- Tutte le simulazioni sul costo di sanzioni energetiche sono però incomplete, non considerano davvero lo scenario alternativo.
- Quali sono i costi di un conflitto che continua e si inasprisce? Secondo l’Ufficio parlamentare di bilancio, l’autorità indipendente sui conti pubblici, la guerra è già costata all’Italia nel 2022 circa un punto percentuale di Pil, quindi tra i 18 e i 19 miliardi di euro.
- Questo scenario fosco cambierà anche l’offerta politica: fra sei mesi le tante Marine Le Pen e Giorgia Meloni d’Europa avranno molto malcontento in cui cercare consensi.

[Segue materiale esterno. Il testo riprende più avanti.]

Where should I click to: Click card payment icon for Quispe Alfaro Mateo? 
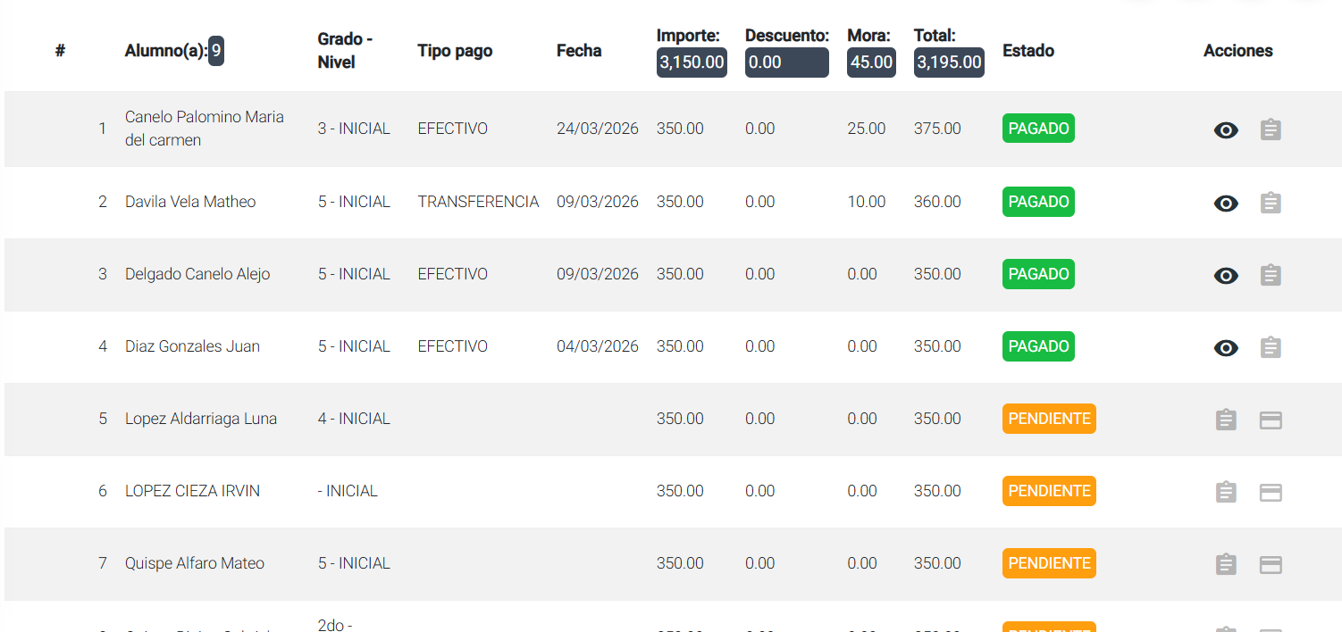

Passate le elezioni francesi, questa settimana l’Unione europea dovrebbe discutere seriamente dell’embargo al petrolio russo, l’unica arma di guerra economica davvero efficace rimasta prima di passare a quello del gas.
I cauti, a cominciare dai tedeschi, dicono che non possiamo permettercelo e che, in fondo, con la Russia di Vladimir Putin bisogna pur convivere, nonostante quello che sta succedendo in Ucraina.

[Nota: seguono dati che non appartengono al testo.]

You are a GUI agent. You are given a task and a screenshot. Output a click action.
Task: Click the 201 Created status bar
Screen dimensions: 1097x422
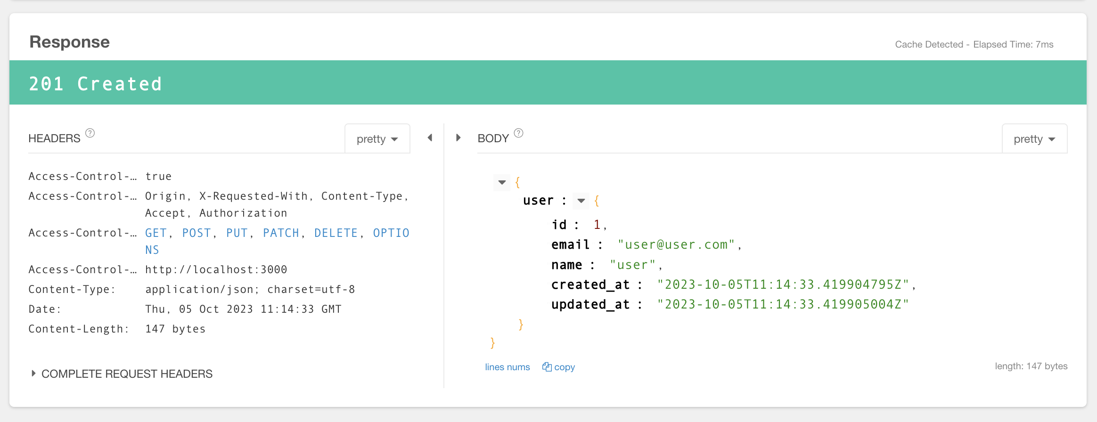coord(548,83)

Tutte le simulazioni sul costo di sanzioni energetiche sono però incomplete, non considerano davvero lo scenario alternativo.
Quali sono i costi di un conflitto che continua e si inasprisce? Secondo l’Ufficio parlamentare di bilancio, l’autorità indipendente sui conti pubblici, la guerra è già costata all’Italia nel 2022 circa un punto percentuale di Pil, quindi tra i 18 e i 19 miliardi di euro, e se dovesse continuare di altri tre mesi, il costo aumenterebbe di 1,6 punti di Pil nel biennio 2022-2023.
Altri 30 miliardi abbondanti: e visto che prima dell’invasione eravamo appena tornati a livello del 2019, questo significa che l’Italia ha già innestato la retromarcia della recessione.
Per scaramanzia e troppa incertezza, l’Upb non si avventura a stimare cosa succederebbe se la guerra continuasse non un trimestre, ma sei mesi o un anno.
La situazione è già ora critica: a guardare i mercati, si vede che gli operatori stimano un ritorno alla normalità dell’inflazione (oggi tra il 6 e l’8 per cento tra Ue e Stati Uniti) nei prossimi due-tre anni, un atto di fiducia nella capacità delle banche centrali di gestire la situazione.
Ma i prezzi possono scendere anche per una recessione ben più forte della frenata che un aumento dei tassi come quello avviato dalla Federal Reserve dovrà comunque comportare.
I timori per il futuro e l’incertezza riducono la domanda di investimenti e al contempo li rendono più costosi, le famiglie perdono potere d’acquisto perché i rincari dell’energia sottraggono loro risorse che non possono andare in altri consumi, mentre si accumulano i segnali inquietanti che indicano bolle prossime a scoppiare (molti titoli tecnologici, come Netflix, non possono continuare a crescere come durante la pandemia, lo stesso vale per i prezzi delle case).
In questo contesto così delicato, le banche centrali devono scegliere tra lasciar correre un’inflazione generata in gran parte dall’energia (ma non solo) oppure tirare il freno a mano dell’economia in un momento in cui la politica anti-crisi del dopo pandemia ancora non ha iniziato a produrre i suoi effetti, ma ha già costi certi in termini di emissioni di debito.
Questo scenario fosco cambierà anche l’offerta politica: fra sei mesi le tante Marine Le Pen e Giorgia Meloni d’Europa avranno molto malcontento in cui cercare consensi.